Third-generation operator 3 offers 11 TV channels, Orange offers 16, while O2 is testing a Digital Video Broadcasting Handheld (DVB-H) service, which bypasses mobile networks, broadcasting to handsets direct from TV masts. But, unlike some of its rivals’ services, Vodafone’s offering – to be called Sky Mobile TV – will be available to all of its 3G customers, rather than just to particular handsets. It will be offered free until the end of January 2006. Customers will then be charged &£5 a month.
Vodafone head of content and advanced messaging Al Russell says: “We’ve got a bold player in Sky, and a strong enough brand to make sure we get this right. It is already resonating with our customers.”
The live channels will feature the same content on phones as on TV, including ads; the made-for-mobile channels will not feature any advertising at this stage. But Russell adds: “Our eyes are open to the potential of targeted advertising. There are a lot of opportunities, but it has to be handled carefully.”
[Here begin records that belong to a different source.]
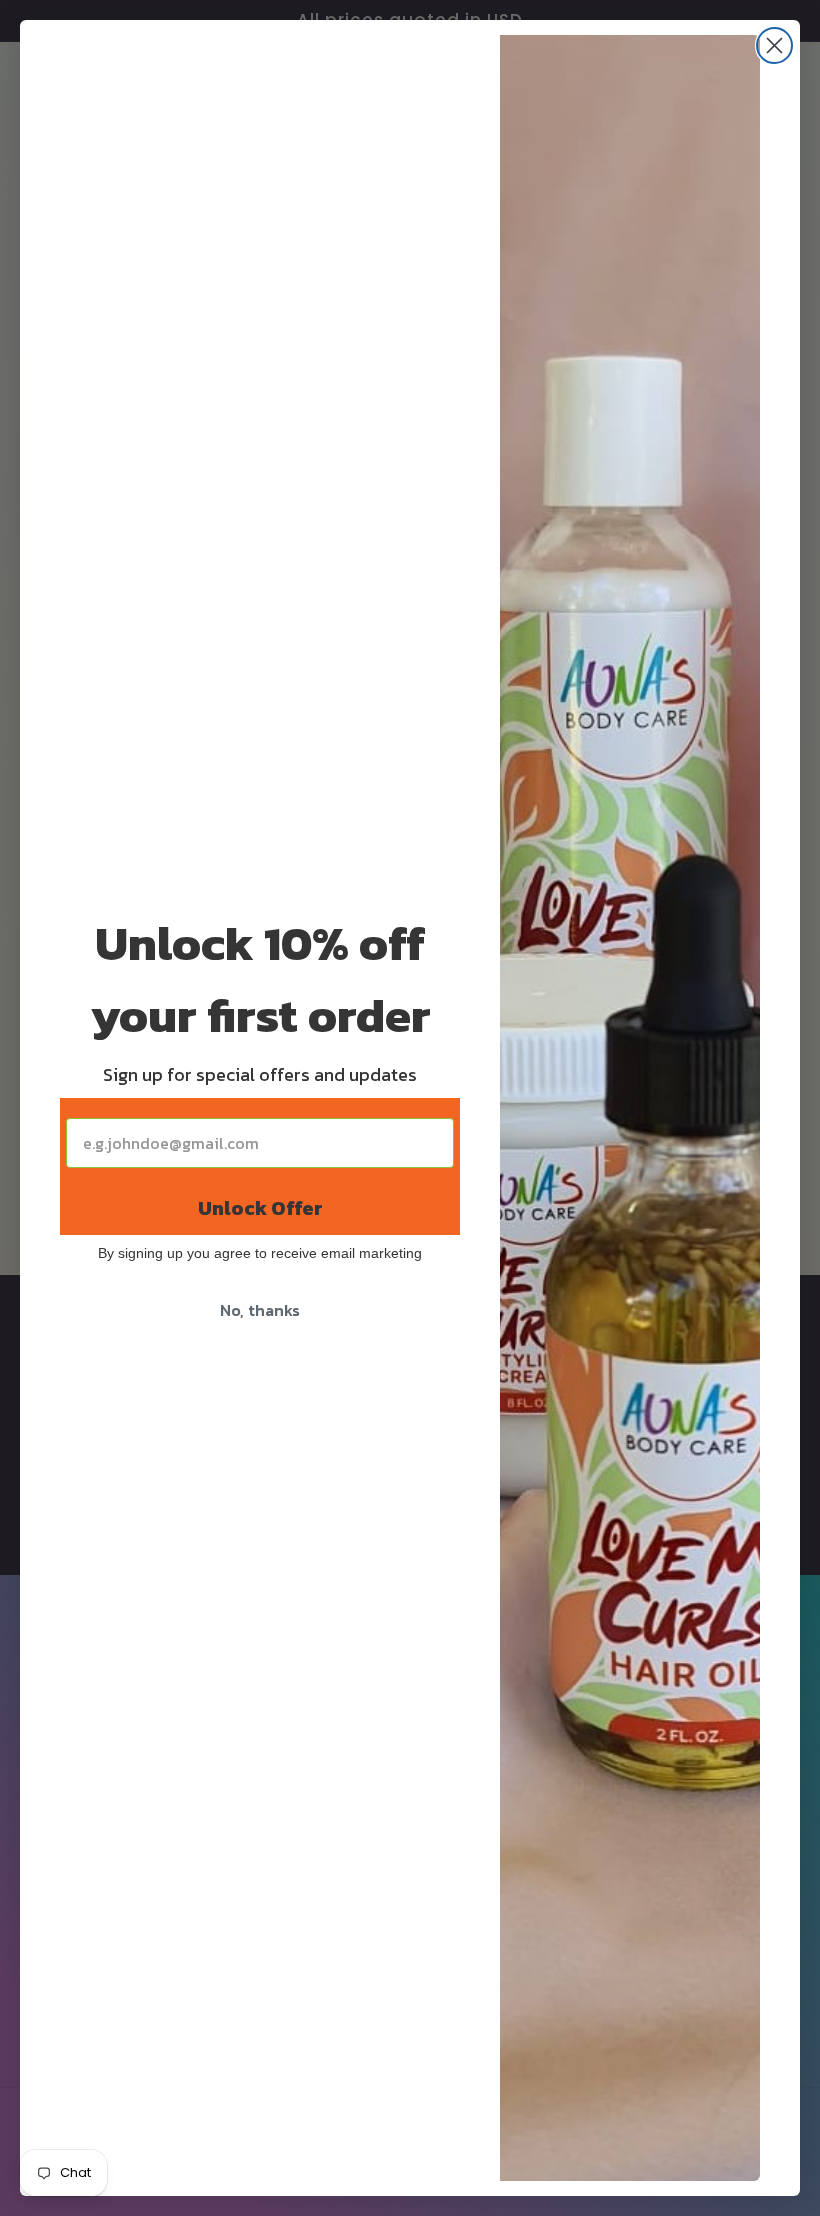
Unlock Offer (260, 1208)
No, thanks (260, 1310)
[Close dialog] (774, 45)
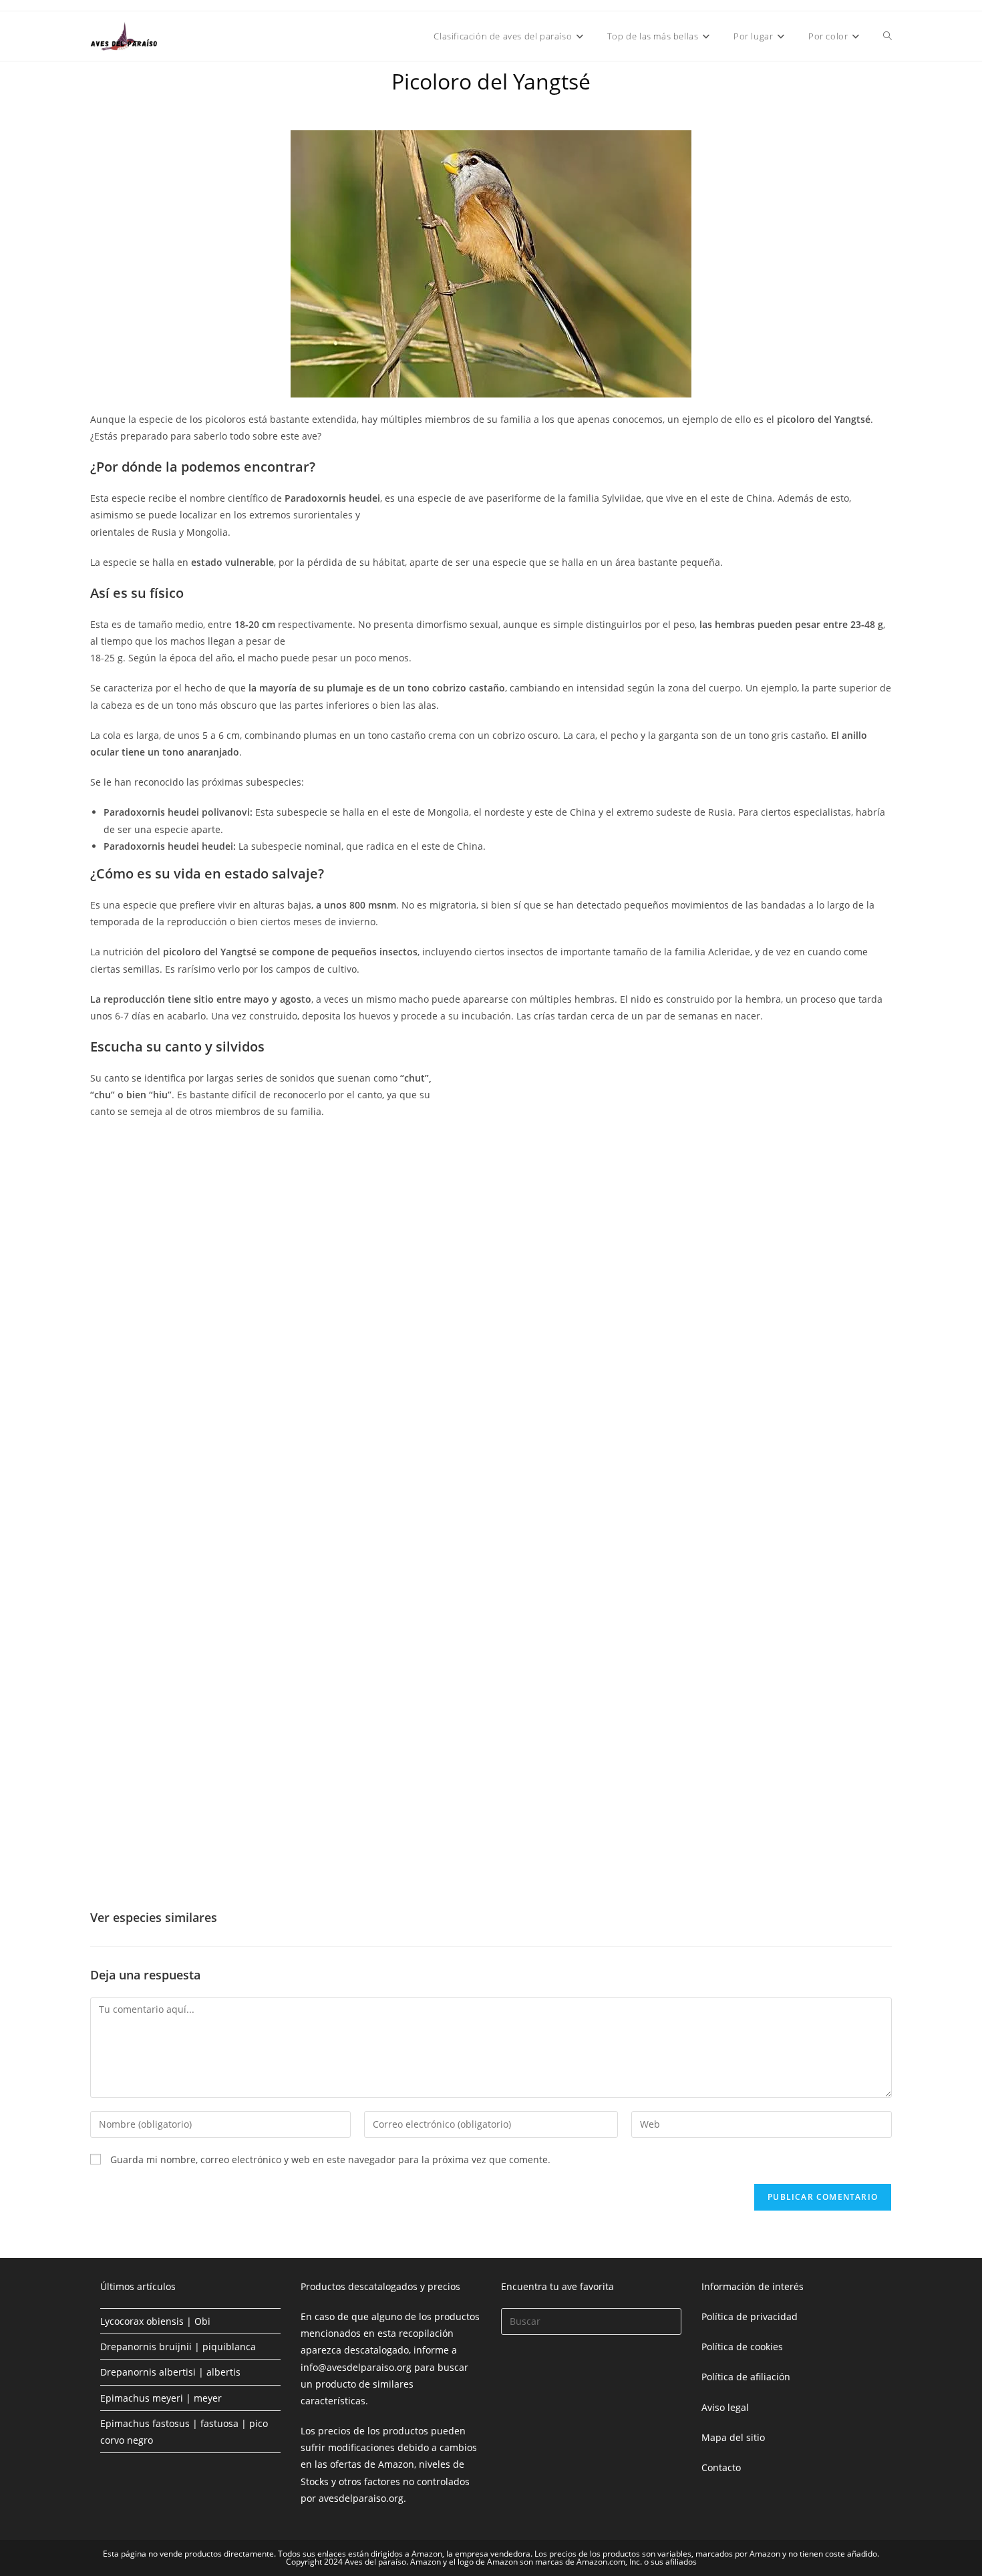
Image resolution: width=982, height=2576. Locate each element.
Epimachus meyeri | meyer (161, 2398)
Sky already has download service agreements with various mobile operators, but this is its first live content on mobile phones. The broadcaster is likely to look for more partners when an exclusivity period with Vodafone ends in April.
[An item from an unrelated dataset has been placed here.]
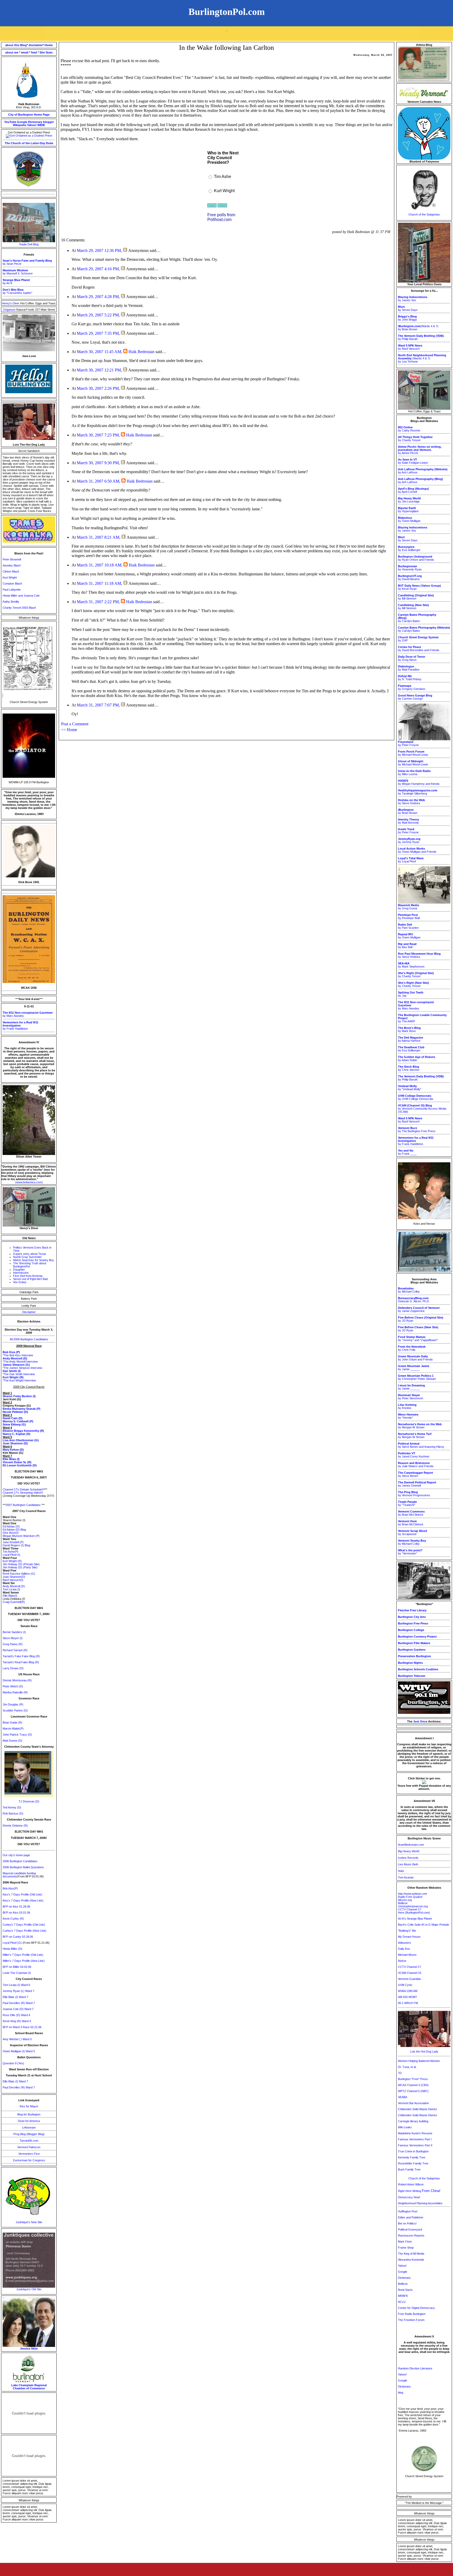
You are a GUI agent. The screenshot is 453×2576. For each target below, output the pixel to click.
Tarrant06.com (29, 2140)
Strategy Analytics associate director Neil Mawston believes 3G TV will be an interim measure and that mobile TV will not become mass market until the full-scale introduction of DVB-H technology.
Television on mobiles has “great potential”, he says, but adds: “The big problem has been pricing and marketing these applications. Beyond SMS and ringtones, data usage has not really taken off. That doesn’t bode well for mobile TV.”
DVB-H has a number of advantages over 3G, mainly the fact that broadcasting to a mass audience can put the telecoms network under strain. But there are major obstacles to DVB-H becoming a commercial reality. The correct spectrum – band four and five – which is regarded as the ideal frequency for mobile broadcasts, needs to be made available. Ofcom says the right airwaves, currently used for analogue and digital TV, will only become available once the switchover to digital gets underway between 2008 and 2012.
Mawston says less than one per cent of handsets currently have DVB-H broadcast capability, but predicts that will rise to eight per cent by 2010, and 35 per cent by 2015.
Mobile TV is expected to help operators recoup some of the billions of pounds they spent on 3G licences, and presents a host of advertising opportunities for brands. The 3G TV model will give consumers a flavour of what is to come, but it seems unlikely to be more than just a sizeable niche at this stage.